The West Texas Intermediate crude oil market has shown itself to be somewhat sideways during the early hours on Monday as we are hanging around at the top of the overall consolidation range. All things being equal, this is a market that I think continues to look at the $72.50 level above as a potential barrier. If we can break above that level, then we will take on the 200-day EMA next. All of this being said, I do believe that crude oil will rally early next year.
However, I don’t necessarily think that you throw a ton of money into the market right now. Short-term dips could be bought into, I suppose. If you are a short-term trader, the relative strength index is neutral, but the stochastic oscillator is a little overbought. So, a lot of this is going to come down to, are we range-bound or are we not? I suspect we’re probably still range-bound for a little bit. So, buying on the dips will be how I play this.

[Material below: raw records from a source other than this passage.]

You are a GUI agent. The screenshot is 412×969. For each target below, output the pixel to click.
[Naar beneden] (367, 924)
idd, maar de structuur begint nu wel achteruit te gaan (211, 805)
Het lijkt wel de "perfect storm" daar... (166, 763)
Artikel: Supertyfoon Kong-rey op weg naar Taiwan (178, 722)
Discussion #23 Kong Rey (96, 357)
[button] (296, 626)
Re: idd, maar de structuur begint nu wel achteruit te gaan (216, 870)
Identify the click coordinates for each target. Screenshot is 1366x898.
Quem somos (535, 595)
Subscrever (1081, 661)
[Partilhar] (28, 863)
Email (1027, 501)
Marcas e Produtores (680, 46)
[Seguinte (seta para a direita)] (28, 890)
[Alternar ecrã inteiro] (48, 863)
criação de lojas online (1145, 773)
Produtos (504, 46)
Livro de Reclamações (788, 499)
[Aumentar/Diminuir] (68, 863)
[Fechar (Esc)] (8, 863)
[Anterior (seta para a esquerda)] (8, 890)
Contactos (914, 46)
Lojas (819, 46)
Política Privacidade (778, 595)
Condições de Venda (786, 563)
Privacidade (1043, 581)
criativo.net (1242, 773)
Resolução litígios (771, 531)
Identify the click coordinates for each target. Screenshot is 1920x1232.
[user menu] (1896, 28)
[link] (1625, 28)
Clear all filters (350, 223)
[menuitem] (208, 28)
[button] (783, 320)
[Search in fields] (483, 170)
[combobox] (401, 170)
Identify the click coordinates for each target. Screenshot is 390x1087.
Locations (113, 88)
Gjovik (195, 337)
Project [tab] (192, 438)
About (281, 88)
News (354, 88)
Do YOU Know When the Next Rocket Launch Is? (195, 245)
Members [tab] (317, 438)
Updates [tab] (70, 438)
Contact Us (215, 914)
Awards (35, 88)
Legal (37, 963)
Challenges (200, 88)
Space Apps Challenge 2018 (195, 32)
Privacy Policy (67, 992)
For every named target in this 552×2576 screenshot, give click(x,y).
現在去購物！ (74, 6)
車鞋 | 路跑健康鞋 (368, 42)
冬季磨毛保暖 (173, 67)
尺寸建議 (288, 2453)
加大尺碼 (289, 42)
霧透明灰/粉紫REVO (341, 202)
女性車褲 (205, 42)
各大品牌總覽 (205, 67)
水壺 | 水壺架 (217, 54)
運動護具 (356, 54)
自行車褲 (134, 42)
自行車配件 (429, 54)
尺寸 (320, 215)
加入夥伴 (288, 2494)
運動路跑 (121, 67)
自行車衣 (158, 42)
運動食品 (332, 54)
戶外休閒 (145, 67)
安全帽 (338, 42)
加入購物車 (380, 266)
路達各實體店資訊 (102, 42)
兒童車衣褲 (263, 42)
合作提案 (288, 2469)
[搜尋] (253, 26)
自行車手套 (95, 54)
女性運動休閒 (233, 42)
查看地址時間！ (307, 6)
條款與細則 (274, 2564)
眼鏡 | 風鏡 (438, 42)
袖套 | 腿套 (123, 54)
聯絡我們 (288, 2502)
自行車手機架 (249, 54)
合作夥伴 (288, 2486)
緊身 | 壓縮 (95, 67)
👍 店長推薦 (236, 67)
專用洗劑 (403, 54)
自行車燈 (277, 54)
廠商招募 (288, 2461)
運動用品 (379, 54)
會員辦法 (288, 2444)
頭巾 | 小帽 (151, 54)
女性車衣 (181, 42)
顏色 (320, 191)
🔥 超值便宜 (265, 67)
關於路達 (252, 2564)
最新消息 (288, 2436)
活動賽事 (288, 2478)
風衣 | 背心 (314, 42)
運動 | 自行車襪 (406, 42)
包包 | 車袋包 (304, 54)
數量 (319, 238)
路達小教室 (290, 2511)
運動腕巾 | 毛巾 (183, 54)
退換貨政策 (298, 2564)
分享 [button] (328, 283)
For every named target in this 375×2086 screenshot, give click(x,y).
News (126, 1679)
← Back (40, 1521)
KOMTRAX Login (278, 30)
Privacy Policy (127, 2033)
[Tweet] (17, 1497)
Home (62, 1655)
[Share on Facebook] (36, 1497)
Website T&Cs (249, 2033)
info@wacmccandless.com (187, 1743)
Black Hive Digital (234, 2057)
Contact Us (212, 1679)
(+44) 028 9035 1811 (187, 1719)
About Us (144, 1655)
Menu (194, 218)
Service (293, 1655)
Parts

Brent market’s very much the same. It’s a little bit more compressed. You can see here’s an example of the RSI. On the chart, it is very much in the middle of the range. But really at this point, you have to assume that we are still range bound and we are getting to the overbought area. As we head to the end of the year, it does make a certain amount of sense that maybe, just maybe, we are going to kill some time before traders come back to work in January, so I’m erring on the side of caution and thinking sideways, but I’m more focused on the upside.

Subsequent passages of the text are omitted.